Port Moody, British Columbia; Canada;
- Broadcast area: Tri-Cities
- Frequency: 98.7 MHz
- Branding: The Point 98.7 CKPM

Programming
- Format: Adult album alternative

Ownership
- Owner: McBride Communications & Media

History
- First air date: 26 December 2012
- Last air date: 29 June 2019
- Call sign meaning: Port Moody

Technical information
- Class: A
- ERP: 1 kilowatts
- HAAT: -155.1 m

= CKPM-FM =

Former radio station in Port Moody, British Columbia

CKPM-FM was a radio station owned and operated by McBride Communications & Media. Licensed to Port Moody, British Columbia and operating at 98.7 FM, the station served the Tri-Cities area. The station broadcast an adult album alternative format.

== History ==
On 30 May 2008, Matthew Gordon McBride, on behalf of McBride Communications, received approval from the Canadian Radio-television and Telecommunications Commission (CRTC) to operate a new English-language radio station in Port Moody. CKPM broadcasts with an ERP of 1,000 watts with an HAAT of -155.1m.

In November 2008, controversy arose regarding a proposal on the station's new physical location. Port Moody city council voted 4–3 in favour of allowing CKPM to operate out of the city's recreation centre but several residents spoke against the proposal during the hearing, and the station is reconsidering its options as to where to locate in the Tri-Cities.

The launch of the station was delayed several times. In October 2011, Matthew McBride stated CKPM would be on air for the local civic elections in November 2011. On 23 April 2012, McBride received permission to change the technical parameters of the station by relocating the transmitter site, increasing the average effective radiated power from 470 to 540 watts, and by increasing the effective height of the antenna above average terrain from -193.2 metres to -155.1 metres.

On 6 November 2012, CKPM-FM began testing its transmitter. The station officially launched on 26 December 2012.

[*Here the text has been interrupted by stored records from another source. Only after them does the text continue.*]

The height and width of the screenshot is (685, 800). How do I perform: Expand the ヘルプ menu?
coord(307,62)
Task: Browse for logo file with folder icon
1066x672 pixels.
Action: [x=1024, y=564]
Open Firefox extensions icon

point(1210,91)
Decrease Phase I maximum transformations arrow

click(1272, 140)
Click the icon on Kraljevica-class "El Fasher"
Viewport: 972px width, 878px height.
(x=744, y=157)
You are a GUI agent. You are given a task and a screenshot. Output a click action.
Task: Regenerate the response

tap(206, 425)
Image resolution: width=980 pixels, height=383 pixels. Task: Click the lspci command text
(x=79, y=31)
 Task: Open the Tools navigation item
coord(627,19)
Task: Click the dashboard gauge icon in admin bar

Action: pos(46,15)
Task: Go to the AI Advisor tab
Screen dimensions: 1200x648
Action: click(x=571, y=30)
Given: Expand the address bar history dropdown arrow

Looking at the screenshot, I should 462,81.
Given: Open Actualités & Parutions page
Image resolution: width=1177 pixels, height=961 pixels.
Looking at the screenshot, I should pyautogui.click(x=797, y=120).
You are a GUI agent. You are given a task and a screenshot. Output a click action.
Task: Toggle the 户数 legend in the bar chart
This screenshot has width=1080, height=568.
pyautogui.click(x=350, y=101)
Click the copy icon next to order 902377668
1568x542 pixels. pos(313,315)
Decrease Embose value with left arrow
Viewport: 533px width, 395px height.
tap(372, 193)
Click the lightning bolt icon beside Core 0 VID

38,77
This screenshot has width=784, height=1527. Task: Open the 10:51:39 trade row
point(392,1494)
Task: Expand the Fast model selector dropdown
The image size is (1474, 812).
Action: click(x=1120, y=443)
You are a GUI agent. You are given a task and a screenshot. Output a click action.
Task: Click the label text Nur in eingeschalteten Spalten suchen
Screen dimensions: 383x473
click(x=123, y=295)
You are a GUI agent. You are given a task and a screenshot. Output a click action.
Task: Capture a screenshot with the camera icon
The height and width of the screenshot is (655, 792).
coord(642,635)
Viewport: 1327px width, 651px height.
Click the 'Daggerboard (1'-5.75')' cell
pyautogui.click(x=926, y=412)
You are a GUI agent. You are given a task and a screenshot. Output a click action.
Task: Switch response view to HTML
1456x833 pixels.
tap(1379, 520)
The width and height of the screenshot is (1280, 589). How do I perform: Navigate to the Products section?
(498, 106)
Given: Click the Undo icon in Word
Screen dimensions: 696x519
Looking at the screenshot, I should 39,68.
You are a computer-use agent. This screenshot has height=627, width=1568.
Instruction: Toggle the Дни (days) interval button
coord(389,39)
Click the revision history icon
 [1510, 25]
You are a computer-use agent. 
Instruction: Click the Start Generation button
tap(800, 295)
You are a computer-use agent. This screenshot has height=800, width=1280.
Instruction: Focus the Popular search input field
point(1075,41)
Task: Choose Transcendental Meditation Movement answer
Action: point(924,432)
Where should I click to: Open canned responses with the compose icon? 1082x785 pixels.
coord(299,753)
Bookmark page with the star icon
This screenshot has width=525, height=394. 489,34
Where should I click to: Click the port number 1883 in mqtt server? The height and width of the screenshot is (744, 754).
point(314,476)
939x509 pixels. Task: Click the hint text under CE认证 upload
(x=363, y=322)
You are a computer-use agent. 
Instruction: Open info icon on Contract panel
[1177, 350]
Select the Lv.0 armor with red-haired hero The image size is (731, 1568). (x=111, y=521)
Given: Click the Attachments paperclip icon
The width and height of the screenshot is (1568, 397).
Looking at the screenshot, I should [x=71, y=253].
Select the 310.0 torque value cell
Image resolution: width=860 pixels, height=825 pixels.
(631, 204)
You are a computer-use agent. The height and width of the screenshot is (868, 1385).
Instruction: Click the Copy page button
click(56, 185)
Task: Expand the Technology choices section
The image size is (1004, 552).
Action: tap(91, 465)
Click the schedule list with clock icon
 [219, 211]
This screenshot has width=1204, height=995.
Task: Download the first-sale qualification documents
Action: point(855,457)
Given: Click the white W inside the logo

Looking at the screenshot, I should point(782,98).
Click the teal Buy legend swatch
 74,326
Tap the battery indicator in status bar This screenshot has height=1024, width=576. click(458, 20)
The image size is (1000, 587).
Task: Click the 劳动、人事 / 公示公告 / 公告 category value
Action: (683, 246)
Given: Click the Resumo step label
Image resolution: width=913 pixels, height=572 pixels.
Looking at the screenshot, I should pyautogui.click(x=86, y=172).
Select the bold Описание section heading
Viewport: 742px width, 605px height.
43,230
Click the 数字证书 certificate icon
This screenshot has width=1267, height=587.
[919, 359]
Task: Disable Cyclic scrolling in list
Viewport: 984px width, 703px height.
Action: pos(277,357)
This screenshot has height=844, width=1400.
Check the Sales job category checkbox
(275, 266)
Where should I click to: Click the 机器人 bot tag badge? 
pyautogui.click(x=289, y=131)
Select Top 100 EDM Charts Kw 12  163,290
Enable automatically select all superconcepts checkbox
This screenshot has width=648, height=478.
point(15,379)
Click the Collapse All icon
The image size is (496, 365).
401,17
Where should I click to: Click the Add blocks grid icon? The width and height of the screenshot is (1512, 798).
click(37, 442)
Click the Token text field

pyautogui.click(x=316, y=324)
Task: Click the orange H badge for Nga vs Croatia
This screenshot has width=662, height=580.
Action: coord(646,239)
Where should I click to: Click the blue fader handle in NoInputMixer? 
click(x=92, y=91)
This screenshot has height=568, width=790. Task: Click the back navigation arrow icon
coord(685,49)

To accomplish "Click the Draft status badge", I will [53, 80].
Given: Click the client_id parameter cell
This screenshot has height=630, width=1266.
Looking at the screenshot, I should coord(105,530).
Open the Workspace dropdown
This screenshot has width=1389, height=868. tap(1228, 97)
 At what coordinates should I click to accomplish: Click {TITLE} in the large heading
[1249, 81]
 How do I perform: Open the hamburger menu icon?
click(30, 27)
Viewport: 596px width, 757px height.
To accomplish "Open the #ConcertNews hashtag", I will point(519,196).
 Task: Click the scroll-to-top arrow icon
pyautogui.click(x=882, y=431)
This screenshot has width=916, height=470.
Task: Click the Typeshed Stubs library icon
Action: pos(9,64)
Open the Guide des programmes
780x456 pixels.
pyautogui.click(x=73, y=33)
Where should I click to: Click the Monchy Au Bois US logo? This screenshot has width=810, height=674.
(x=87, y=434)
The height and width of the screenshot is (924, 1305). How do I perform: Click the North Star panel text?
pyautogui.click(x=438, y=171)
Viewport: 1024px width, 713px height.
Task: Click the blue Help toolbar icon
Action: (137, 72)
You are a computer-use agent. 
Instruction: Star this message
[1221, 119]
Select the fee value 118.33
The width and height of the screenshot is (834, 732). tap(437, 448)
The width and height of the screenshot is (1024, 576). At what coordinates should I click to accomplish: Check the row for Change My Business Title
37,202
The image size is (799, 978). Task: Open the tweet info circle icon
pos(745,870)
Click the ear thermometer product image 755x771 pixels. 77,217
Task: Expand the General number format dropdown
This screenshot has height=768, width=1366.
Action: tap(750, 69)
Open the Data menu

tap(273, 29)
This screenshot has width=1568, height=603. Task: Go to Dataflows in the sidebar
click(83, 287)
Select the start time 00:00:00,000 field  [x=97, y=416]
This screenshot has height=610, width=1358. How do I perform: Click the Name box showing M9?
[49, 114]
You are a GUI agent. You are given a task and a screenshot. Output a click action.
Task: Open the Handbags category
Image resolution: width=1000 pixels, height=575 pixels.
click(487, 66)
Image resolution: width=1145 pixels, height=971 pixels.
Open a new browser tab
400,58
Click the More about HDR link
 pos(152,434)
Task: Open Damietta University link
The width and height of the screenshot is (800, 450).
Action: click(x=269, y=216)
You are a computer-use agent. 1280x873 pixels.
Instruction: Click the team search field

=== License non-renewal ===
In an intervention opposing renewal of the station's license, Max Radio Society presented evidence that the station's over-the-air signal had been silent since at least April 2018. McBride Communications disputed the claim as misinformation, stating that it had only been silent since 29 June 2019. McBride stated it had pulled out of a monthly rental agreement for the transmitter site, was in the process of seeking a new site, and that it had expected to bring the station back on-air within five months if its license were renewed. The CRTC showed significant concern for the station's status.

The CRTC also found that the station fell short of its specific Canadian content quotas for specific music categories, failed to keep and present complete and accurate program logs, failed to pay required contributions to Canadian content development (CCD), failed to submit full documentation of a change in shareholders, and a poor commitment to broadcasting up-to-date local news and information. Therefore, on 28 February 2020, the CRTC denied renewal to CKPM's license after 30 March 2020.

The call letters and 98.7 FM frequency were made dormant.